As social media continues to become a more regular part of everyday communication, questions seem to linger with respect to how formal your social media profiles should look.
A prominent question right now from job seekers, especially those who recently graduated from different higher institutions from different programs, is: Should I include social media links on my resume?
At this point, I will like to make it clear that social media is much more than a fun tool to communicate with friends. Your profiles amount to how you present yourself to everyone, from your future employer to your future billion-dollar business partner.
However the “3C’s” are very important to the job search process. Connect, communicate and collaborate. Finding jobs, connecting, communicating, and collaborating with successful individuals is a rising phenomenon of online professionals. The face of recruitment is changing and hiring managers are the first ones to peep into the social networking profiles in an effort to locate the best candidate.
So the next questions on your mind will be, what profiles/social media should you include on your resume? Here are some of this social media and how it can be of help.
If you will only include one social media link on your resume, make it your LinkedIn profile. Yes, your profile on LinkedIn is essentially a glorified resume that the potential employer already has, but think in a deeper sense about LinkedIn. Do you belong to any professional groups? Do you have any recommendations from current or former co-workers or managers? This would be a great opportunity for potential employers to catch a glimpse of you in a professional setting before the interview. Note: If you haven’t updated your LinkedIn profile in a long time, it wouldn’t be of any benefit to include it on a resume.
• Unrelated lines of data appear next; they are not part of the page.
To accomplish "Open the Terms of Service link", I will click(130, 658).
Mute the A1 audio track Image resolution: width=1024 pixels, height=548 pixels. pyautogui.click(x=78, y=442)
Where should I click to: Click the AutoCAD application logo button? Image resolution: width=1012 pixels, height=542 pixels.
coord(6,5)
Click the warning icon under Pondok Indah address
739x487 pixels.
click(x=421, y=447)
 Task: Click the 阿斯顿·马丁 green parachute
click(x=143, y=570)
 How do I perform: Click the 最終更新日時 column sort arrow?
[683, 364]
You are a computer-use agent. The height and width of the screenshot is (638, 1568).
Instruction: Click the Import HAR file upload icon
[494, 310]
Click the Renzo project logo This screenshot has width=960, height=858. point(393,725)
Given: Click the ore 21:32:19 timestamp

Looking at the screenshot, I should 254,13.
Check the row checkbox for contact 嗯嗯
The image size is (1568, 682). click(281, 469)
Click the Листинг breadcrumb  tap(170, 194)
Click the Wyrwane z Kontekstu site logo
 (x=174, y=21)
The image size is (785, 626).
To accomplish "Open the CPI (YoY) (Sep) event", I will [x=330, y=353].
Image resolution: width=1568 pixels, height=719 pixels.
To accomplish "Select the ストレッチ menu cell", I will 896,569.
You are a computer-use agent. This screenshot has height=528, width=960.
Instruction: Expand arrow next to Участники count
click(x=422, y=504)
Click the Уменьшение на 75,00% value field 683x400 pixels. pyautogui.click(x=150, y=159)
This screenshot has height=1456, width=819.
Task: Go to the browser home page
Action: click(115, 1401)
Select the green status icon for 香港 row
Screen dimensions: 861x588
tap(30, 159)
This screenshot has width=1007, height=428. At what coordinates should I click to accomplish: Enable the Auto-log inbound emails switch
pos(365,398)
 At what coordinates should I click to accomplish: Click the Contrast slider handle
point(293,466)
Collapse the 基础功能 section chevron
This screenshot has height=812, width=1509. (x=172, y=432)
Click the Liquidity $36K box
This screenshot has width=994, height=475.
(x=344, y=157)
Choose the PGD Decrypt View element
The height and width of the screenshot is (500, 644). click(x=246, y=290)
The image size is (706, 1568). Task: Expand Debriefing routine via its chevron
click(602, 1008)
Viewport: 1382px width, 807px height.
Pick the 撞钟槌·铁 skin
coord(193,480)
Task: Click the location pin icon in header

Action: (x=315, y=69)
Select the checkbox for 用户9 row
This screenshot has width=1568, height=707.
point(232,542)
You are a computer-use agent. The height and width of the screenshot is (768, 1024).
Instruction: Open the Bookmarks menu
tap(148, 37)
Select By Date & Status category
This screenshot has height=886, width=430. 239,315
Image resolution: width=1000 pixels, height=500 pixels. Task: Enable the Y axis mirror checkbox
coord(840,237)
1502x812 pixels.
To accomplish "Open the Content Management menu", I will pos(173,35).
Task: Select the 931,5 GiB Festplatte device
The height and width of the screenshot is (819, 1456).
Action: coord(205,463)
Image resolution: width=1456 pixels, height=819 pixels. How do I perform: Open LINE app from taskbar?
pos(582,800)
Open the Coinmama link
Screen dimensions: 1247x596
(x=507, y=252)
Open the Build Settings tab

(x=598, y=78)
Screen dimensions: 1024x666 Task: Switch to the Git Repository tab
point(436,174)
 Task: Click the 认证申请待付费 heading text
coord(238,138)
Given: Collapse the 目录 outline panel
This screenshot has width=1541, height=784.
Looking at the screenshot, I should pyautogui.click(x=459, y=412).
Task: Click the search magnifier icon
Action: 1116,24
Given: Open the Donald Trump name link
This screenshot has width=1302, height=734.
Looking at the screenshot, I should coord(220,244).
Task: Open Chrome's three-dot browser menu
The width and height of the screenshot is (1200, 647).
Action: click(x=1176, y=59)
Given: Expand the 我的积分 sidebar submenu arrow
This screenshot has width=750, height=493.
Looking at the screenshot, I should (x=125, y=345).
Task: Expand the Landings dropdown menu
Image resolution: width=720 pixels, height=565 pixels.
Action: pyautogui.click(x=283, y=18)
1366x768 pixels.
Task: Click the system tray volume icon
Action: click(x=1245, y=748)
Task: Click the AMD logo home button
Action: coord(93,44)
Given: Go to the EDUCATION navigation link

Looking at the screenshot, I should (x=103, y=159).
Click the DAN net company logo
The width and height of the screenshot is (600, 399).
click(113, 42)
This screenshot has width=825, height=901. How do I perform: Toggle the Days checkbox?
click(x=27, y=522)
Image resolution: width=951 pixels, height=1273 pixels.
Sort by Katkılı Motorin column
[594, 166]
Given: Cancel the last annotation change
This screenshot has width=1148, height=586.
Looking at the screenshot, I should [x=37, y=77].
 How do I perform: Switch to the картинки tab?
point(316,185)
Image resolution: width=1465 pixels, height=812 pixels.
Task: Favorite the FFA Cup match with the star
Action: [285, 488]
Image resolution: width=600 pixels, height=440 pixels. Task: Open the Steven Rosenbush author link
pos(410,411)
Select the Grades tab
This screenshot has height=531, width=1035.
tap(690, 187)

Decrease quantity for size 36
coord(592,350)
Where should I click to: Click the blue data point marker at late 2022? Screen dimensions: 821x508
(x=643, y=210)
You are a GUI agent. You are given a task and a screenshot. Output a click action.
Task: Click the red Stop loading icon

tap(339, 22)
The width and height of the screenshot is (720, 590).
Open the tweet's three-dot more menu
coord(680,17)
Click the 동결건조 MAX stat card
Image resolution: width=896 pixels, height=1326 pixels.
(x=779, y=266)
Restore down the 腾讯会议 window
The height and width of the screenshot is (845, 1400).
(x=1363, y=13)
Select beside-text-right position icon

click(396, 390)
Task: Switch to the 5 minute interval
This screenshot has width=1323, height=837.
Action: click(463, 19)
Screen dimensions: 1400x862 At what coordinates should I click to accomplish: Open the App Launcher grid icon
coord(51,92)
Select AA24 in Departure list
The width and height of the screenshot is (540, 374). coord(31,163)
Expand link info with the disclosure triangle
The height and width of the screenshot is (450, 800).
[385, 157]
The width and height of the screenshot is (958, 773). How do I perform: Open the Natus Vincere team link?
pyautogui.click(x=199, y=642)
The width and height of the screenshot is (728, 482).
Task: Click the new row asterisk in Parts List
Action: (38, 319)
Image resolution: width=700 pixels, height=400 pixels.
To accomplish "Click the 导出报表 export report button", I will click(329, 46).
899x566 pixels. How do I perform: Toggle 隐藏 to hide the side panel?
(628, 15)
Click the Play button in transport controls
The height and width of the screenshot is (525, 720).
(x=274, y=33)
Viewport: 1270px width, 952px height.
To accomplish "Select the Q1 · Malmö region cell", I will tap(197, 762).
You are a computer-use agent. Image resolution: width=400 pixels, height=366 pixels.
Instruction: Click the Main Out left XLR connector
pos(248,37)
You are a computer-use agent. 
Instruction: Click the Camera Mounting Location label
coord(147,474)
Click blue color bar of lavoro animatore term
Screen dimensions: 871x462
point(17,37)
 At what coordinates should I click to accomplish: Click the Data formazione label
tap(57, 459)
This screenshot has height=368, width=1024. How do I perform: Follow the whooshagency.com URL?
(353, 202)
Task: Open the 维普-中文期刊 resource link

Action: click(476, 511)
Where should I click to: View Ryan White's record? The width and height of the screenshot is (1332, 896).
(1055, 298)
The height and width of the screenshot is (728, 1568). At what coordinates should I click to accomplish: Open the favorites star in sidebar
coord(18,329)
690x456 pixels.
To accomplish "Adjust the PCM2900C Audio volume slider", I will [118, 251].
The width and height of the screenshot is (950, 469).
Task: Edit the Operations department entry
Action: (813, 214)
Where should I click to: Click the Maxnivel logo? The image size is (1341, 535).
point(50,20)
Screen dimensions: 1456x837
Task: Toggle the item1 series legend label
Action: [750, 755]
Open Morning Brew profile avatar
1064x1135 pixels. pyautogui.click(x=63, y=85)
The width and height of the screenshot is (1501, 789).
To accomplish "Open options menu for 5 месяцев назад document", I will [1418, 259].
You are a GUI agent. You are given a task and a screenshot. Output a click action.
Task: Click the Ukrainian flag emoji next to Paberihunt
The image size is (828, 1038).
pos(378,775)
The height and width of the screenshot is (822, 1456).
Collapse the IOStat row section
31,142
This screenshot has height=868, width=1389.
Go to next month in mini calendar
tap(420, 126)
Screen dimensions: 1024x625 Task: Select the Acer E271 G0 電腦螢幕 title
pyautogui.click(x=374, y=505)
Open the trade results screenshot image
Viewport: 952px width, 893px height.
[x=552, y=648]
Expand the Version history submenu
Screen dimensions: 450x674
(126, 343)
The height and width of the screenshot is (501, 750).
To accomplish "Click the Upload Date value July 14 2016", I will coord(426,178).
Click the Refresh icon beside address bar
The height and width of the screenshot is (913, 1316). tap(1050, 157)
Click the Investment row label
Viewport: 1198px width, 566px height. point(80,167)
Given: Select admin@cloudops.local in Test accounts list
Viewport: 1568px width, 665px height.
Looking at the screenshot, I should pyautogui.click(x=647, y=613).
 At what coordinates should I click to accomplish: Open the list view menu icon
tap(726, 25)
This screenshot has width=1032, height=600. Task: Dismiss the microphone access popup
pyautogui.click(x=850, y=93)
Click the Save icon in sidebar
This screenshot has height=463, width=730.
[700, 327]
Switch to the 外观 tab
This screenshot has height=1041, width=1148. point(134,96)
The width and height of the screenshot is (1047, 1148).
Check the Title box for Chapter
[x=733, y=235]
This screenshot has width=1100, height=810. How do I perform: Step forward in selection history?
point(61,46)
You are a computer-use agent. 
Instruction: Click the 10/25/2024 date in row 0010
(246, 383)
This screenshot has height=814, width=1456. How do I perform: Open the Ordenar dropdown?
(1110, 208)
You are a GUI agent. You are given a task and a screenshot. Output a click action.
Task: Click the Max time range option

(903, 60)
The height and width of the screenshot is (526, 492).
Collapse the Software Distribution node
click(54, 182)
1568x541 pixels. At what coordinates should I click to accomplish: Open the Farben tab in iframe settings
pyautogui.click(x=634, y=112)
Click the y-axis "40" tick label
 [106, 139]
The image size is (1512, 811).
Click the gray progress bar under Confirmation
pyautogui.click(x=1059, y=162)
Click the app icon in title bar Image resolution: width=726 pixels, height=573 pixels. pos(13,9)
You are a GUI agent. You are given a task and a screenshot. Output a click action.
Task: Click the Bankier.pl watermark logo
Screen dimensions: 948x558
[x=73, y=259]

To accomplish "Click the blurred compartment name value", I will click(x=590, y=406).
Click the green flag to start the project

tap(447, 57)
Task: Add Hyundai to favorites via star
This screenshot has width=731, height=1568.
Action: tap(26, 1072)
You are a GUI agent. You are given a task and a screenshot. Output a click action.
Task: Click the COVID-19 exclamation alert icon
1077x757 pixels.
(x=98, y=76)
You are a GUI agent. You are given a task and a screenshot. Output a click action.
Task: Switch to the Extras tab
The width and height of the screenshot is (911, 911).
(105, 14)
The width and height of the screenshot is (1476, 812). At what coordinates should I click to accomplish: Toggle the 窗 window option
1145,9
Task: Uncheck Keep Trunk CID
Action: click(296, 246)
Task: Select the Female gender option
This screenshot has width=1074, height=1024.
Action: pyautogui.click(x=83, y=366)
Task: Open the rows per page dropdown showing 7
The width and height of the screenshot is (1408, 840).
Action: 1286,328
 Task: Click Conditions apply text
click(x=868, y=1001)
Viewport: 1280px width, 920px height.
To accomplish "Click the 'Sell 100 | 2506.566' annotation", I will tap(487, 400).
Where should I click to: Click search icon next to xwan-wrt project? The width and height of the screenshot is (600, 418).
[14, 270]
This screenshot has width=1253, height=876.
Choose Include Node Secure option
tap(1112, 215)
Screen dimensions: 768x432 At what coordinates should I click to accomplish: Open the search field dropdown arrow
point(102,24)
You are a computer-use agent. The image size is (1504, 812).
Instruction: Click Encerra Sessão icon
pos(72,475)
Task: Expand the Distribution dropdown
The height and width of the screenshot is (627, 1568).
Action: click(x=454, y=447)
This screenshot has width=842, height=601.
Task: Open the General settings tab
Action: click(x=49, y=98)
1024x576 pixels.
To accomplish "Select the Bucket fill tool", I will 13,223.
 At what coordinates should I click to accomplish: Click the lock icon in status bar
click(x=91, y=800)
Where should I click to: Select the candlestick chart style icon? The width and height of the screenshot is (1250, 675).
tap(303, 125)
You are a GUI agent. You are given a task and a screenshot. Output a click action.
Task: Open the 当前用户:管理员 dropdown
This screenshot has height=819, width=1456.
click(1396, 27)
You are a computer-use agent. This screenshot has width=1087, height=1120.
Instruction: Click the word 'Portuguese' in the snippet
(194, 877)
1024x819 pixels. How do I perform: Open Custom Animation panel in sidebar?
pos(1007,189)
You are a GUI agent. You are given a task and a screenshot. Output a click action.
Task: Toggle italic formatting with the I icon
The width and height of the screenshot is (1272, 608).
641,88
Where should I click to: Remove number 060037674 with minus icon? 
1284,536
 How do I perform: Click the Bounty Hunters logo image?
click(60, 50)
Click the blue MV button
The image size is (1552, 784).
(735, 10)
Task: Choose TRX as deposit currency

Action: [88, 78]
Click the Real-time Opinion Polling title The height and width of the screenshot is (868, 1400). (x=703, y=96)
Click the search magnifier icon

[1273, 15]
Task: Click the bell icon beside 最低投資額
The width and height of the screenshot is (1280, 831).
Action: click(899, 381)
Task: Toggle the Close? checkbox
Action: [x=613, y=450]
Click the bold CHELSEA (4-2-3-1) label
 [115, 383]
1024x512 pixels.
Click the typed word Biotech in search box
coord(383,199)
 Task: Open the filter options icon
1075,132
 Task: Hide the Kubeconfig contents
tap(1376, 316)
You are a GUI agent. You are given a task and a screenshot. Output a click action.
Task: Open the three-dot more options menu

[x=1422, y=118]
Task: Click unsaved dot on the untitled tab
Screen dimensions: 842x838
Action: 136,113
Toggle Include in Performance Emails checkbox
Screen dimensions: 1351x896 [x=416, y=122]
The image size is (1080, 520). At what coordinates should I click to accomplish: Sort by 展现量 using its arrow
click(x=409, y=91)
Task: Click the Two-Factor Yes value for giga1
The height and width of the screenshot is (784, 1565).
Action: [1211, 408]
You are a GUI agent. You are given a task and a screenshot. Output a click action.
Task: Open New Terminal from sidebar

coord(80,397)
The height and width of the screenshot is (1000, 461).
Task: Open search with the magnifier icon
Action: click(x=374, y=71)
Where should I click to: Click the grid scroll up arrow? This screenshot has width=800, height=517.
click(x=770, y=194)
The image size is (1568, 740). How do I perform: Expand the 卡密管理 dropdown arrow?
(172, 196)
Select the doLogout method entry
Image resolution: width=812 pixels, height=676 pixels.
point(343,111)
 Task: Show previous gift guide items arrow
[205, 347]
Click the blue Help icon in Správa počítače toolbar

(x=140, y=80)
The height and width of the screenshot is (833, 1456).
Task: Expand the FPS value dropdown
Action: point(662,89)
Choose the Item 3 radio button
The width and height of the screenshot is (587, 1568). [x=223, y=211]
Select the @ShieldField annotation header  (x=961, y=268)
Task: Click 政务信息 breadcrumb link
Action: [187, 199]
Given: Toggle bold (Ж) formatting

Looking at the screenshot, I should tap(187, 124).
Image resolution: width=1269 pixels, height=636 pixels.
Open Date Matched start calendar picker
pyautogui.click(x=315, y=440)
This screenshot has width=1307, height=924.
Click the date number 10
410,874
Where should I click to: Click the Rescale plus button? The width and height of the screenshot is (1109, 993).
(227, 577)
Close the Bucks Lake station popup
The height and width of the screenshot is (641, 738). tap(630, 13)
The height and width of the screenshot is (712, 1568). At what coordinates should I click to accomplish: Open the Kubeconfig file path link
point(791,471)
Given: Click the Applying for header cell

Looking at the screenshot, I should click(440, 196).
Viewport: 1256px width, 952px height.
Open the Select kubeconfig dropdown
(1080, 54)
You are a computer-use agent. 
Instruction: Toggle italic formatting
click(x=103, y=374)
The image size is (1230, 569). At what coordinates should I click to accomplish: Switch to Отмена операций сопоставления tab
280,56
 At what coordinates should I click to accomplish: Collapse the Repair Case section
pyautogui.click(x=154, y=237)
This is probably the toughest call to make of all the social media channels. With 1.7 billion monthly active users, Facebook is far and away the most popular social network in the world. Most businesses have a Facebook company page, while a good majority of your friends and co-workers have personal Facebook profiles. If you’re applying for an Internet-related job, a well-designed Facebook profile that properly utilizes the “timeline” format could enhance your chances with a potential employer. Note: however, if you utilize Facebook like the majority of us – for personal interests, catching up with friends, sharing articles and photos – it may be better to leave this link off of your resume. Another way to think about it: If there’s nothing on your Facebook profile that would add professional value to the job for which you’re applying, save yourself the trouble and leave off the link.
When writing a great resume, Twitter is a little bit (in case if). The bottom line is, if you want to include Twitter on your resume, make sure that you don’t just give your twitter name and end it at that. What can be helpful is referencing something specific on your resume in correlation with Twitter under “Additional Experience.”
If you list gardening as a skill, and have a Twitter account on which you post things related to gardening, say so on your resume! This section can also contain blog posts you may have written on the subject, or a related Facebook page you manage. When you include social media on your resume, keep it relevant!
Instagram can lean in either direction, depending on how you use it. If your Instagram is full of selfies of you and your bestie, then it’s best to leave it off of your resume.
However, if you’re a photographer, graphic designer or illustrator — anything in the creative/art industry, really — and you use Instagram to show off your work, then it could be a good idea to include it on your resume.
The bottom line — stay professional! Along with other extracurricular activities you may want to include on your resume!